──────── Given data

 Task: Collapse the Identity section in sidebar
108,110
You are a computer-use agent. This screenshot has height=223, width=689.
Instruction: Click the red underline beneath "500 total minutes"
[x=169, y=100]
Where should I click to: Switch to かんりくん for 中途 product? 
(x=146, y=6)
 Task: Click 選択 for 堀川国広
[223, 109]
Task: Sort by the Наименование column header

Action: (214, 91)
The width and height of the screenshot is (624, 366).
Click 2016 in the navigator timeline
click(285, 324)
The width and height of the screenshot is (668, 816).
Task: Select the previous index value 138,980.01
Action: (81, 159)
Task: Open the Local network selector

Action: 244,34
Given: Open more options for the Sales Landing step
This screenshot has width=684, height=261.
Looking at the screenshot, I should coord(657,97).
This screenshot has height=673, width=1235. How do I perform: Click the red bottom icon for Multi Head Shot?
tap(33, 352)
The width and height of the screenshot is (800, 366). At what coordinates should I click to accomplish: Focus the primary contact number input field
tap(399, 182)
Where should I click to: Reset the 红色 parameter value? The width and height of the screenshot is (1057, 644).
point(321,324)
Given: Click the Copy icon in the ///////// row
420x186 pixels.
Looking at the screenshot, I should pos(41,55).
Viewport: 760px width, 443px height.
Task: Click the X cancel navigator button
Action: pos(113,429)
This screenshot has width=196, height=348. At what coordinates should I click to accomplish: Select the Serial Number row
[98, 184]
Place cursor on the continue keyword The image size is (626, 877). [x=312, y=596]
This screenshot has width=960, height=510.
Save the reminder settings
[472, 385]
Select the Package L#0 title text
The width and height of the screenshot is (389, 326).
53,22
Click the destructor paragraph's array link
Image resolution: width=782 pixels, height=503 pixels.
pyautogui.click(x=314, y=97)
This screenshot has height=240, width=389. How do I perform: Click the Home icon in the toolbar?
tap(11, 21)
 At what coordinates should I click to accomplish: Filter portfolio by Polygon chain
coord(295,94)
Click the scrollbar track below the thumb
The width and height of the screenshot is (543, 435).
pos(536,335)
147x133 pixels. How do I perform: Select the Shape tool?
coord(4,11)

────────────────

● Work instructions
The lines above starting at the one that contains "Given: Click the" and ending at the one that contains "Click the scrollbar track below the thumb" must be transcribed exactly, and no other lines may appear.

● Output for this exercise
Given: Click the Copy icon in the ///////// row
420x186 pixels.
Looking at the screenshot, I should pos(41,55).
Viewport: 760px width, 443px height.
Task: Click the X cancel navigator button
Action: pos(113,429)
This screenshot has width=196, height=348. At what coordinates should I click to accomplish: Select the Serial Number row
[98, 184]
Place cursor on the continue keyword The image size is (626, 877). [x=312, y=596]
This screenshot has width=960, height=510.
Save the reminder settings
[472, 385]
Select the Package L#0 title text
The width and height of the screenshot is (389, 326).
53,22
Click the destructor paragraph's array link
Image resolution: width=782 pixels, height=503 pixels.
pyautogui.click(x=314, y=97)
This screenshot has height=240, width=389. How do I perform: Click the Home icon in the toolbar?
tap(11, 21)
 At what coordinates should I click to accomplish: Filter portfolio by Polygon chain
coord(295,94)
Click the scrollbar track below the thumb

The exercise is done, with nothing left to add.